Fast-forward a few years, and Moore got a contract with Hunter’s new start-up, presumably for federal lobbying – despite never registering as a federal lobbyist. The contract was so hush-hush that the management team, including the CEO and COO, didn’t know about it until they “discovered” it after reviewing the company’s legal services.

“We’re a small, early-stage company with limited cash flow. [The contract] didn’t seem necessary and I didn’t want to take it any further, given the cost, and we didn’t need it. And I didn’t understand why the speaker of the House would be our consultant.” – KNOW Bio CEO Anne Whitaker.

Moore never disclosed his work for KNOW Bio. But his involvement raises several red flags, notably whether Moore lobbied the government without ever registering and whether the Speaker used his perch to benefit a campaign donor in return for a future kick-back.
 
As the N.C. Coalition for Lobbying and Government Reform said, “it’s not going to pass the smell test for North Carolinians.”
 
“Speaker Moore used his office to help a campaign donor clear the way for his multi-million dollar development, only to get a kick-back years later for no clear reason and under the nose of the company’s leadership,” NCDP Executive Director Kimberly Reynolds said. “This deal stinks to high heaven and reveals a deeply corrupt Speakership where those who can afford kick-backs get their legislation personally ushered through the legislature.”
 
BACKGROUND
 
News & Observer: NC House Speaker Tim Moore’s legal contract with start-up raises questions
By Dan Kane
September 24, 2018
 
A short time into Anne Whitaker’s tenure as chief executive officer of KNOW Bio, a Triangle-based pharmaceutical start-up, she learned of a legal services contract given to an attorney she had never heard of.

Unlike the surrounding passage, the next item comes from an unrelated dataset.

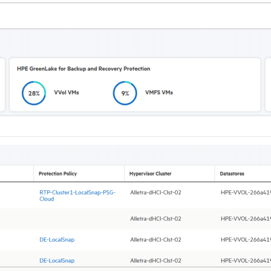This screenshot has width=271, height=271.
Task: Open the RTP-Cluster1-LocalSnap-PSG-Cloud policy link
Action: [x=77, y=195]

The company already had lawyers handling internal and external matters and she didn’t understand why KNOW Bio needed yet another lawyer — one whose services she felt were of questionable value for a company that in early 2017 was barely a year old.
 
The lawyer was Tim Moore, a Cleveland County Republican and speaker of the N.C. House — one of the state’s three most powerful officials. When she learned the details of his contract and his work, which struck her as federal lobbying, she said she terminated it with the support of company board members.
 
“He was working on really, something about how [limited liability corporations] were treated, the tax treatment of LLCs, as well as trying to drive awareness around antibiotic resistance with, I guess with, the politicians, and trying to get incentives for antibiotics to be developed,” Whitaker said. “At least that’s what I understand his purpose was, but we were a small company, and to me it wasn’t a priority.”